Provided text

Jax on LUMI-G

The instructions that follow describe the installation of Jax on LUMI-G, utilizing an overlay and EasyBuild. The procedure is based on the following resources:

  • An EasyBuild configuration file for Jax:

wget https://462000008.lumidata.eu/easyconfigs/jax-0.4.13-rocm-5.6.1-python-3.10-singularity-20231130.eb
  • A script for creating an overlay for the Jax container:

wget https://462000008.lumidata.eu/userscripts/create_overlay.sh

Preparation: Set the Location for Your EasyBuild installation

Before you start installing software with EasyBuild on LUMI-G, it’s essential to define where your installations should go. The procedure below details the necessary steps. If you have already installed software with EasyBuild on LUMI-G, you can skip this section.

Step 1: Define EasyBuild Installation Directory

By default, EasyBuild installs software in the $HOME/EasyBuild directory. To avoid consuming the limited storage space in your home directory, it is recommended to install software within your project directory. This not only helps manage storage quotas but also allows you to share installations with your project team.

Update the EBU_USER_PREFIX environment variable to point to your chosen directory within the /project/project_* or /project/project_*/username paths:

Add the following to your .bashrc file:

export EBU_USER_PREFIX=/project/project_465000000/EasyBuild

or, for a user-specific installation:

export EBU_USER_PREFIX=/project/project_465000000/username/EasyBuild

Ensure you replace 465000000 with your actual project number, and username with your real username.

By setting the EBU_USER_PREFIX variable to a directory within your project space, you alleviate space constraints in your home directory and promote resource sharing among your project team members.

Step 2: Load the LUMI Software Stack

Loading the LUMI software stack ensures you’re working with a consistent software environment. For example, to load the LUMI/23.09 stack, use the following command:

module load LUMI/23.09

This command should automatically load the appropriate partition module.

Source excerpt

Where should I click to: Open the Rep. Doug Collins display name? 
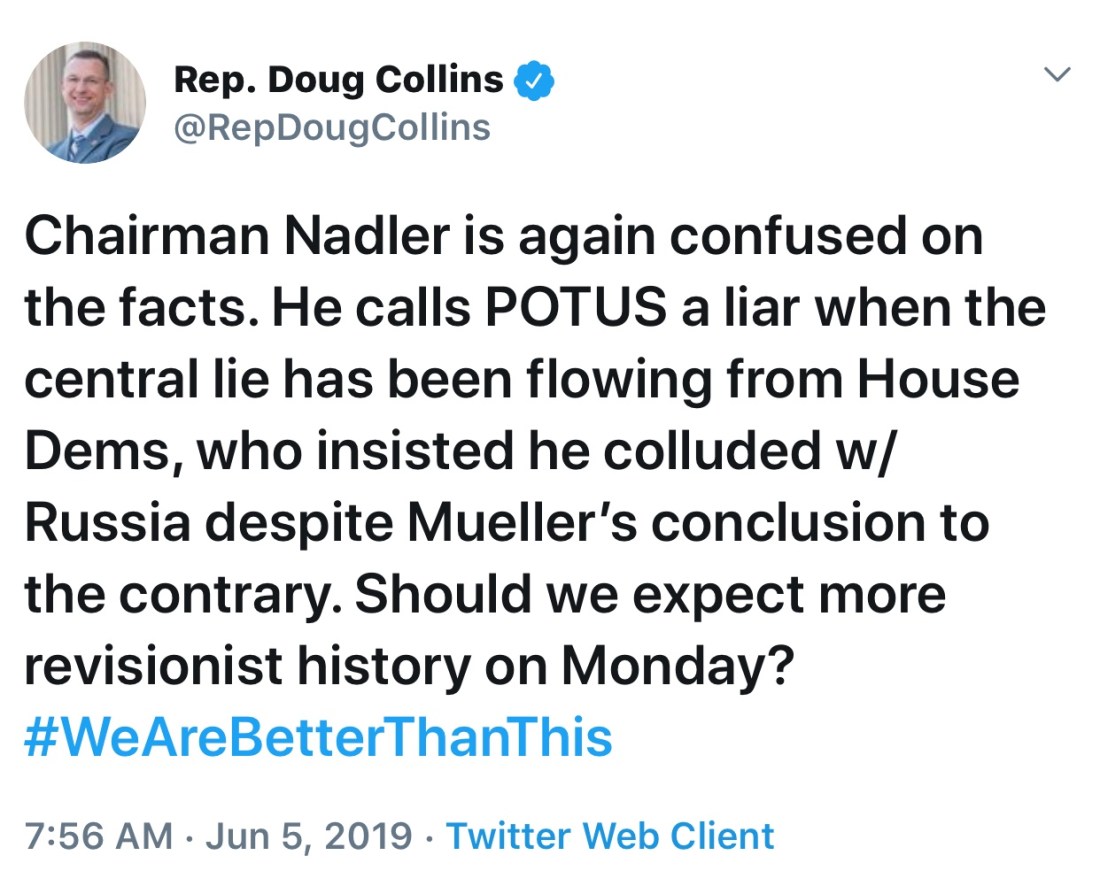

Problem statement
Continue the guide to installing Jax on LUMI-G from the point where it stops.

Response for this exercise
Step 3: Load the EasyBuild Module

Now, load EasyBuild with the following module command, which will confirm the installation directory:

module load EasyBuild-user

To verify EasyBuild’s configuration:

eb --show-config

Tip for users with multiple projects: Do not change EBU_USER_PREFIX when a LUMI module is loaded.

For more details and advanced configurations, refer to the LUMI documentation.

Installing jax to your project environment using easybuild

On Lumi-G locate a singularity image with Jax in the folder:

/appl/local/containers/easybuild-sif-images/

Find a suitable image, at the time of this writing the image:

lumi-jax-rocm-5.6.1-python-3.10-jax-0.4.13-dockerhash-1e625e0cfb23.sif

is available.

Create an easybuild config file, e.g. jax-0.4.13-rocm-5.6.1-python-3.10-singularity.eb with the following content:

 1easyblock = 'MakeCp'
 2
 3name = 'jax'
 4version = '0.4.13'
 5versionsuffix = '-rocm-5.6.1-python-3.10-singularity-20231130'
 6
 7local_sif = 'lumi-jax-rocm-5.6.1-python-3.10-jax-0.4.13-dockerhash-1e625e0cfb23.sif'
 8
 9homepage = 'https://jax.readthedocs.io/'
10
11whatis = [
12    'Description: JAX is Autograd and XLA, brought together for high-performance numerical computing.'
13]
14
15description = """
16This module provides a container with jax %(version)s.
17
18The module defines a number of environment variables:
19* SIF and SIFJAX: The full path and name of the Singularity SIF file
20  to use with singularity exec etc.
21* SINGULARITY_BINDPATH: Mounts the necessary directories from the system,
22  including /users, /project, /scratch, and /flash so that you should be
23  able to use your regular directories in the container.
24* RUNSCRIPTS and RUNSCRIPTSJAX: The directory with some sample
25  runscripts.
26
27Note that this container uses a Conda environment internally. When in
28the container, the command to activate the container is contained in the
29environment variable WITH_CONDA.
30"""
31
32toolchain = SYSTEM
33
34sources = [
35    {
36        'filename': local_sif,
37        'extract_cmd': '/bin/cp %s .'
38    },
39]
40
41skipsteps = ['build']
42
43files_to_copy = [
44    ([local_sif], '.'),
45]
46
47local_runscript_python_simple="""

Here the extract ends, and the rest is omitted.